→ What this exercise asks:
[1] In the excerpt on the offshore petroleum regulator amendments, what is NOPSA renamed?
[2] Reproduce the excerpt on the offshore petroleum regulator amendments from "This item provides" up to and including "reference to NOPTA.".
[3] Write the next part of the excerpt on the offshore petroleum regulator amendments, picking up after its last sentence.

→ Document excerpt:
⁂
This item ensures that the amendments in Schedule 2 to this Bill do not affect the continuity of the appointment of the CEO of NOPSA, which is re-named NOPSEMA, subject to the power of the responsible Commonwealth Minister to terminate the appointment. 

 

Item 639 - Translation of references in documents

 

This item provides that transitional regulations under the Offshore Petroleum and Greenhouse Gas Storage (National Regulator) Amendment Act 2011 (National Regulator Amendment Act) may provide that, after the commencement of Part 1 of Schedule 2 to the Act, specified references to the DA in specified documents will have effect as if the reference to the DA were a reference to NOPTA, NOPSEMA or the responsible Commonwealth Minister (as applicable).  The regulations may also provide that specified references to the responsible Commonwealth Minister in specified documents will have effect as if the reference to the responsible Commonwealth Minister were a reference to NOPTA.
⁂
→ Given records:
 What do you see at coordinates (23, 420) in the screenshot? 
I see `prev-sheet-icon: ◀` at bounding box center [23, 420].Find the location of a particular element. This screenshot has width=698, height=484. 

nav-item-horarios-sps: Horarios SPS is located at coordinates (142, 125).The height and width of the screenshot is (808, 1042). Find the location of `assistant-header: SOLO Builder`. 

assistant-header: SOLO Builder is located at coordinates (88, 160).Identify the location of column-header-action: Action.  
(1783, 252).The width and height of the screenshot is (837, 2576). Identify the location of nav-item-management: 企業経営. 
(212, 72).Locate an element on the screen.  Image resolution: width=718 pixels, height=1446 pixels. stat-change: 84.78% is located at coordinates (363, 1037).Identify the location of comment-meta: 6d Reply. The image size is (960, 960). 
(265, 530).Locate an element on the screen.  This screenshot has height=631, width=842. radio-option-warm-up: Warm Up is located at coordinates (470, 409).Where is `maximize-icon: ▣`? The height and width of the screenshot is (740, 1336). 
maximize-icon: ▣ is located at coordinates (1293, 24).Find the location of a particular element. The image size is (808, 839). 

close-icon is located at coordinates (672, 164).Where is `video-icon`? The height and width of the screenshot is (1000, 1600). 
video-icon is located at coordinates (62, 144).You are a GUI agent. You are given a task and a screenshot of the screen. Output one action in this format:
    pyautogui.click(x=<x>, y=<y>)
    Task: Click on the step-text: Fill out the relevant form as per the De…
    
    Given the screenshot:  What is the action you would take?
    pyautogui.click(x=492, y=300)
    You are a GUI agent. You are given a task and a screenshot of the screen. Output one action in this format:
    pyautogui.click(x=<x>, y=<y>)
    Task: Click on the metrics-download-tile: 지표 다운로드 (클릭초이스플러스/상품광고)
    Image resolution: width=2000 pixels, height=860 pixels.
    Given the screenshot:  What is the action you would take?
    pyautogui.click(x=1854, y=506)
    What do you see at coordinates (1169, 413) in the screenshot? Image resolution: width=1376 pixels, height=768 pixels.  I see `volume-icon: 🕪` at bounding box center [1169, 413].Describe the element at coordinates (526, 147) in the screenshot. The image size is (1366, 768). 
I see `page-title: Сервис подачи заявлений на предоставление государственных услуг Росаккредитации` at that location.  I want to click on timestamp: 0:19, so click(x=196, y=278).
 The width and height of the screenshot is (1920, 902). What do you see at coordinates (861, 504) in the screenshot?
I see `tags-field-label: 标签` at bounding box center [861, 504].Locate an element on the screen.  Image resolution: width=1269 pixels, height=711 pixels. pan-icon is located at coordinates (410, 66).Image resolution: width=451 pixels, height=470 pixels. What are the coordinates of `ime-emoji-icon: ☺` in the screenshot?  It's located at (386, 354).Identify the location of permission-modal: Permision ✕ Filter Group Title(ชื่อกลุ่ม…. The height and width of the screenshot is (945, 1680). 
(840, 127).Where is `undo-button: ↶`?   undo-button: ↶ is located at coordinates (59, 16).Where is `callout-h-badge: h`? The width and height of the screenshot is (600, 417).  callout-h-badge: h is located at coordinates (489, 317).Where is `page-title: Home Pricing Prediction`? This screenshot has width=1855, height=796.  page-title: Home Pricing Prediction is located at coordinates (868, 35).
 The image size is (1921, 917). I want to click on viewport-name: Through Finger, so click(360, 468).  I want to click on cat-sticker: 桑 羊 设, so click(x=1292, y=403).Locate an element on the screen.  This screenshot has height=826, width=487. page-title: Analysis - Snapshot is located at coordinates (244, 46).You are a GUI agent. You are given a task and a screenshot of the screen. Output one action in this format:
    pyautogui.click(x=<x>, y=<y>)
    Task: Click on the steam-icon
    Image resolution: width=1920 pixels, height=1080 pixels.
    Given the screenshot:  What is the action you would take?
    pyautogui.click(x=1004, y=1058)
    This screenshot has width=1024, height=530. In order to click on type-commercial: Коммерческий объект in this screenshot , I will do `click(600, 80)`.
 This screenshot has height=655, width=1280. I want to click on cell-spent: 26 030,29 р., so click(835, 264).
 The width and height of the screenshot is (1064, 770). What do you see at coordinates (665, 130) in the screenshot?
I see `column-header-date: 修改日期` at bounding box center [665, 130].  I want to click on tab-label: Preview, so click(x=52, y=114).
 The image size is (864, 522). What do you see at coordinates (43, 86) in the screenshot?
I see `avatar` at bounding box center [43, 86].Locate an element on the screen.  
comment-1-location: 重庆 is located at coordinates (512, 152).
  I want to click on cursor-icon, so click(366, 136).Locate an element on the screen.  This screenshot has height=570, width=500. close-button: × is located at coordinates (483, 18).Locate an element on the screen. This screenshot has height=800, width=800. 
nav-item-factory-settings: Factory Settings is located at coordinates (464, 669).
⁂
→ Responses by task:
[1] NOPSEMA

[2]
This item provides that transitional regulations under the Offshore Petroleum and Greenhouse Gas Storage (National Regulator) Amendment Act 2011 (National Regulator Amendment Act) may provide that, after the commencement of Part 1 of Schedule 2 to the Act, specified references to the DA in specified documents will have effect as if the reference to the DA were a reference to NOPTA, NOPSEMA or the responsible Commonwealth Minister (as applicable).  The regulations may also provide that specified references to the responsible Commonwealth Minister in specified documents will have effect as if the reference to the responsible Commonwealth Minister were a reference to NOPTA.

[3]
Part 1 of Schedule 2 to the Act, among other things, establishes NOPTA and NOPSEMA, abolishes the DA, and transfers the functions and powers previously exercisable by the DA to NOPTA, NOPSEMA and/or the responsible Commonwealth Minister, and some functions and powers previously exercisable by the responsible Commonwealth Minister to NOPTA.

 

This item will ensure that documents specified in the regulations which include references to the DA can effectively and validly continue in force once the DA has been abolished.  For the purposes of this item, “document” includes a petroleum or greenhouse gas title.

 

See item 641 in relation to the power to make transitional regulations under the National Regulator Amendment Act.

 

Item 640 - Transitional - proceedings in courts and tribunals

 

This item provides that transitional regulations under the National Regulator Amendment Act may provide that, where the DA is a party to proceedings that are pending in a court or tribunal prior to the commencement of Part 1 of Schedule 2 to the Act, NOPTA, NOPSEMA or the responsible Commonwealth Minister is substituted as a party to the proceedings (as applicable).  The regulations may also provide that, where the responsible Commonwealth Minister is a party to proceedings prior to the commencement of Part 1 of Schedule 2, NOPTA is substituted as a party to the proceedings.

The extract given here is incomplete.